When I was about 12, we moved to Cleveland and I started studying with David Cerone, and he asked if I wanted to do a competition, and I said, why not? So I started preparing and this is the point when I felt, I could do this, I love this feeling of being on the stage and making music. Winning the competition solidified the fact that that’s what I wanted with my life.
Do you listen to other kinds of music besides classical?
I love pop music, actually. Katy Perry, Justin Timberlake, Maroon 5, and the Black Eyed Peas.
Do those sounds ever find their way into your playing, or is it a totally separate world?
It is a separate world, but there are some connections. One of my favorite pop artists was Michael Jackson, and when I watch YouTube videos of him, it’s not only the fact that he had an incredible voice, he was an amazing performer.
The time he spent on the stage was profound, and he had an aura around him that was spectacular. To see that is inspiring to me.
Classical music needs the same kind of passion. When I’m on stage it’s not about being Michael Jackson, but you have to connect with the audience.

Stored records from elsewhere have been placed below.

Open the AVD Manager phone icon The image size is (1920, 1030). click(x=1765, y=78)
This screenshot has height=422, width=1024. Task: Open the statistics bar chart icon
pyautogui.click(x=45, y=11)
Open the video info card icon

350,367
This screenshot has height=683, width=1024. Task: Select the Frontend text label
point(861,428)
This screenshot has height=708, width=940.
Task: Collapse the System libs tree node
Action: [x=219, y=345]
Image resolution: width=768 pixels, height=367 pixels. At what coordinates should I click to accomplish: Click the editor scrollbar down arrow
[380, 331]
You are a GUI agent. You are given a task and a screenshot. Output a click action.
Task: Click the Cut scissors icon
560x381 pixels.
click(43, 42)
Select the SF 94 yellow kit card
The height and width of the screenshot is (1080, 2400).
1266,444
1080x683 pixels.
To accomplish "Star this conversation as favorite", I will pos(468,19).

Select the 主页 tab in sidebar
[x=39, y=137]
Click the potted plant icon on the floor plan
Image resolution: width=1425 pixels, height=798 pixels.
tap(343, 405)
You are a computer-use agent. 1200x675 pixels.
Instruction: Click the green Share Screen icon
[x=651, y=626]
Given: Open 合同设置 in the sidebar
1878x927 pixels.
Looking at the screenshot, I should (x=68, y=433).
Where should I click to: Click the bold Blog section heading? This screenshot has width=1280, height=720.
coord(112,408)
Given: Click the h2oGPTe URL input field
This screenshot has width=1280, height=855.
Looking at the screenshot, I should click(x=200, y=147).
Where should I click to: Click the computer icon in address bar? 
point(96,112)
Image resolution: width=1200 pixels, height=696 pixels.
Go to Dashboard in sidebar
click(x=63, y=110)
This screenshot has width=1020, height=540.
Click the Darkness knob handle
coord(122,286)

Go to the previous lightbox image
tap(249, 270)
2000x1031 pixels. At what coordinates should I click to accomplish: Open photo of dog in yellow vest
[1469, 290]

If they feel something, then you've done your job.
You want an immediate connection.
Exactly, and with the Adams concerto, it’s so jazzy and you connect with the audience because of the way it feels.
You get into this groove and the audience joins you. That’s why I love it so much.
What do you do when you’re not playing the violin?
When I’m not playing a concert, or have a week off, I fly to New York, where my sisters are, and where I have lots of friends.
I’m such a social person, I need that. Sometimes, when I’m alone, traveling for weeks at a time, or in Germany for a period of study, I crave being with my friends and family.